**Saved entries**
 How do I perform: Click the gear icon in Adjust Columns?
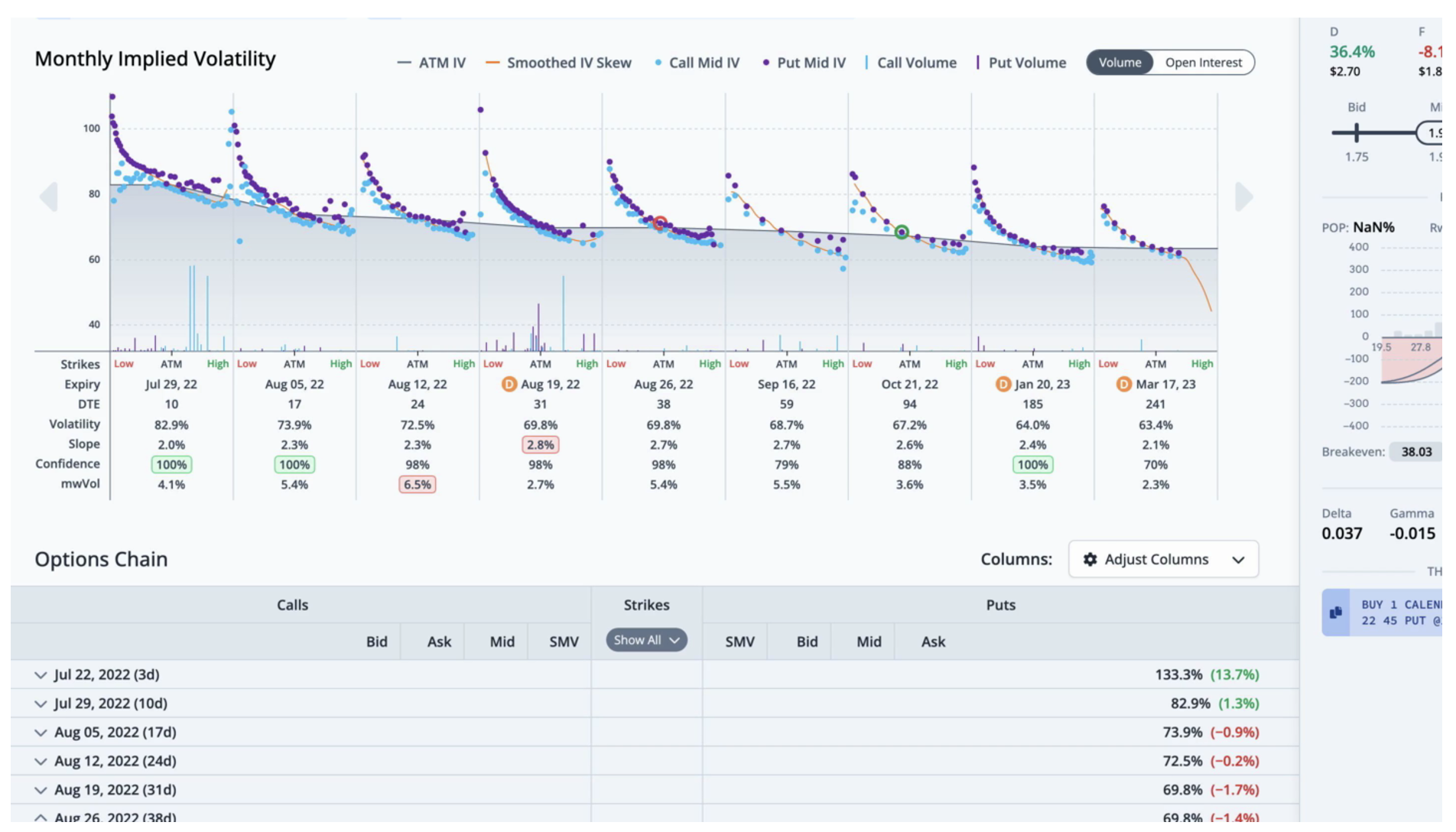1090,560
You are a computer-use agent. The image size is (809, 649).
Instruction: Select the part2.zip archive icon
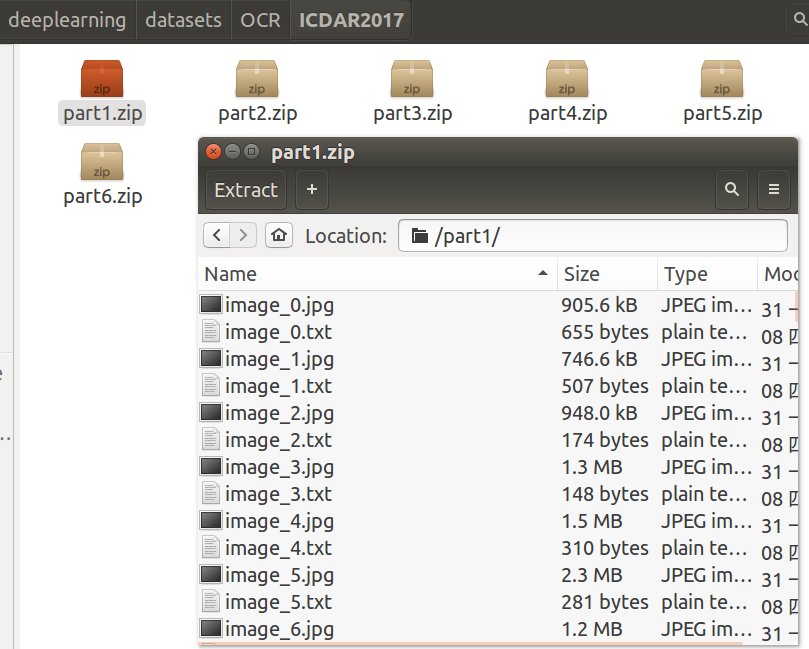(255, 80)
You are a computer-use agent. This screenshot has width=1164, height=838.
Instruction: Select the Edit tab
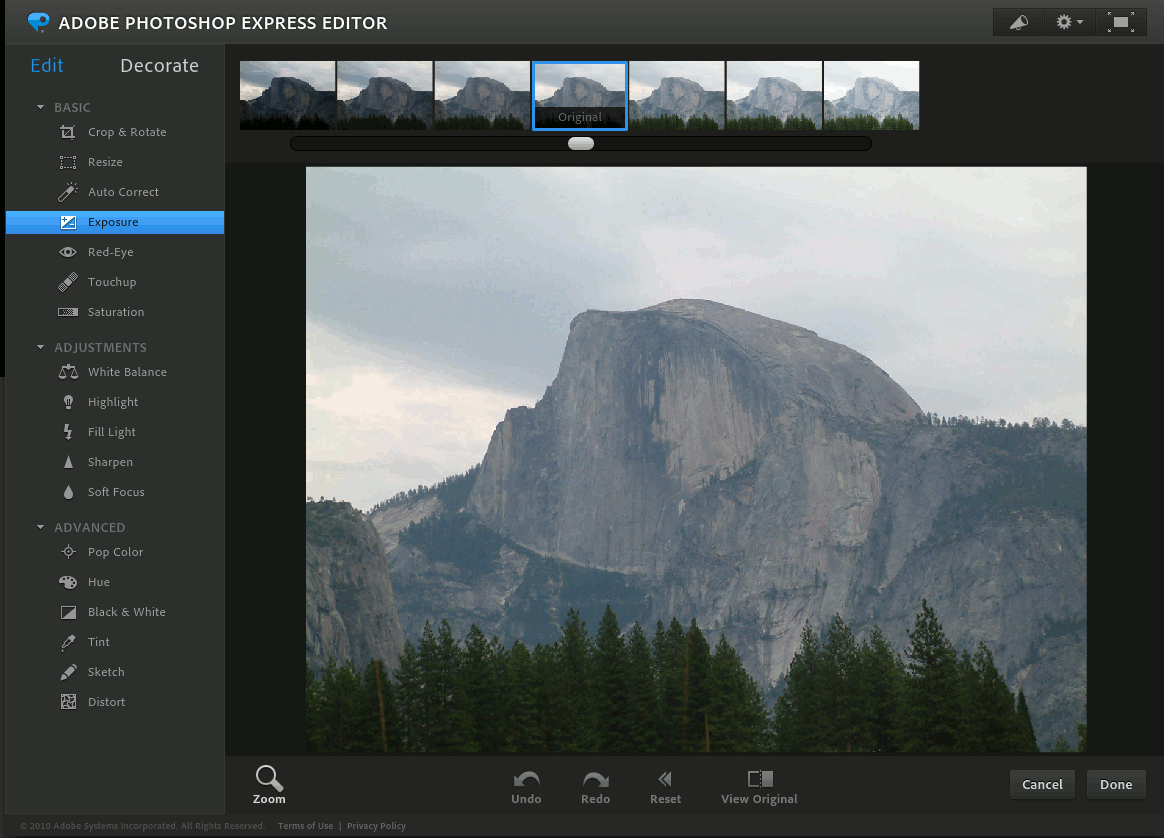coord(46,65)
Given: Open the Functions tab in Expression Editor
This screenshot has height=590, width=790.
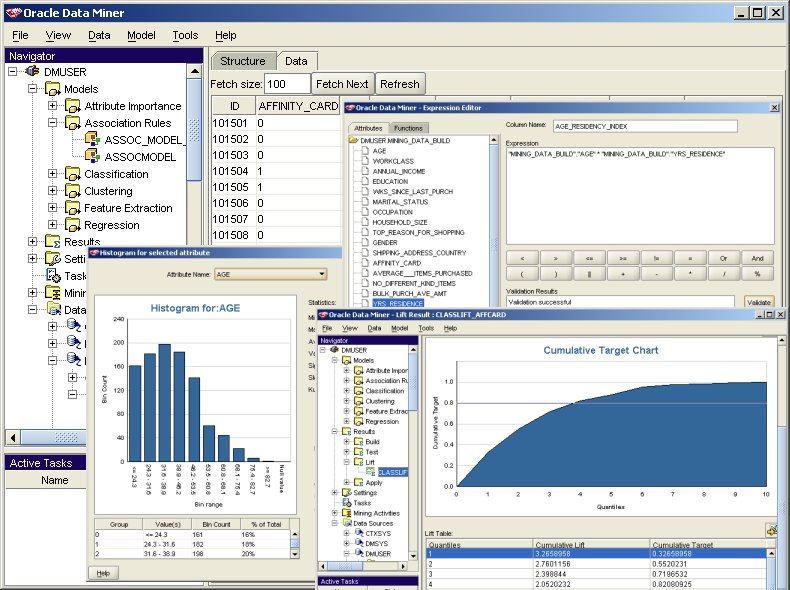Looking at the screenshot, I should point(407,128).
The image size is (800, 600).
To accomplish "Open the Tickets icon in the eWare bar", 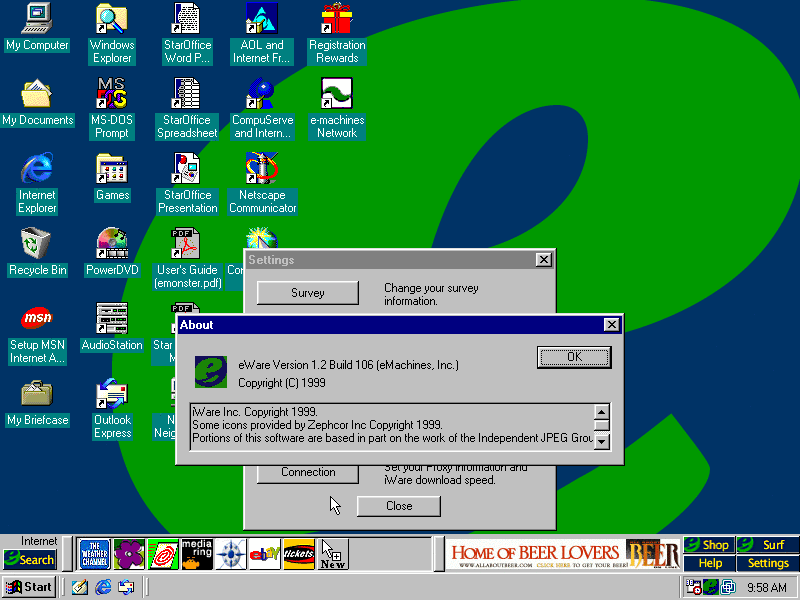I will pyautogui.click(x=299, y=554).
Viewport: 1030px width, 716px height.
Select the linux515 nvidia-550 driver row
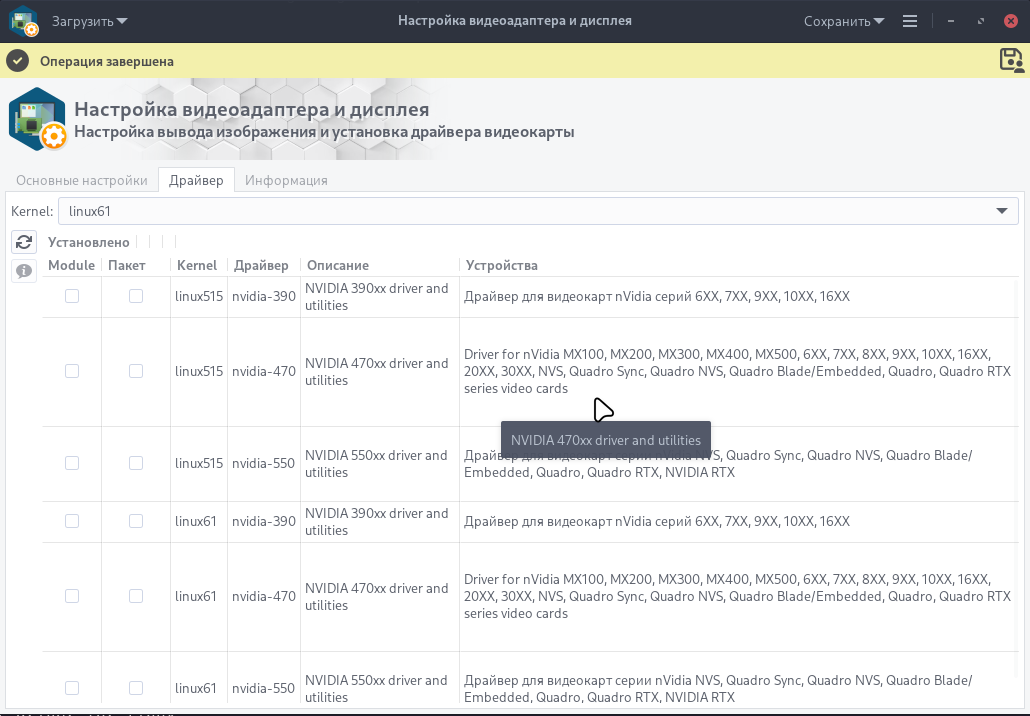pyautogui.click(x=263, y=464)
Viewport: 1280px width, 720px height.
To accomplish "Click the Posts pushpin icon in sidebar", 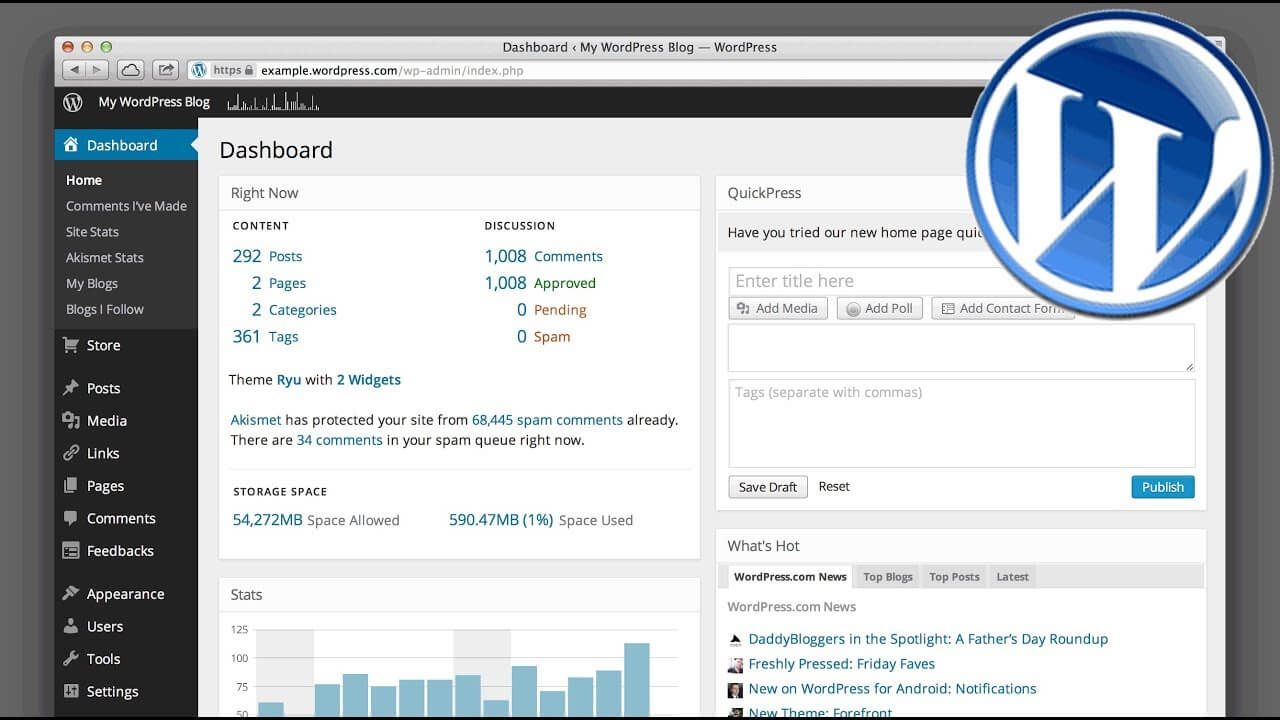I will click(71, 388).
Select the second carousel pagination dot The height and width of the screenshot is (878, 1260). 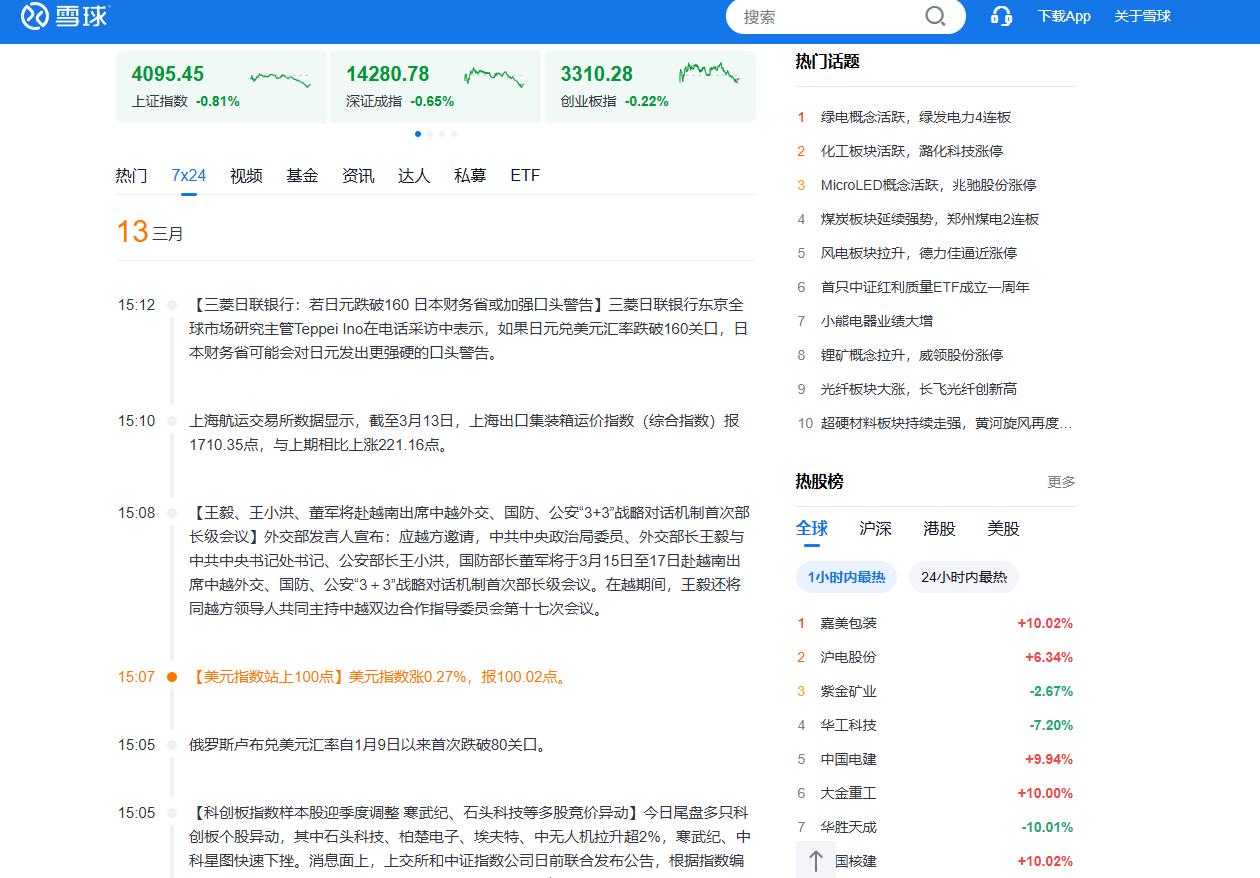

**Instructions to follow**
If a line in the records above includes the string "agent", copy it.

**Your solution**
You are a computer-use agent. The image size is (809, 649).
You are a computer-use agent. This screenshot has width=1164, height=838.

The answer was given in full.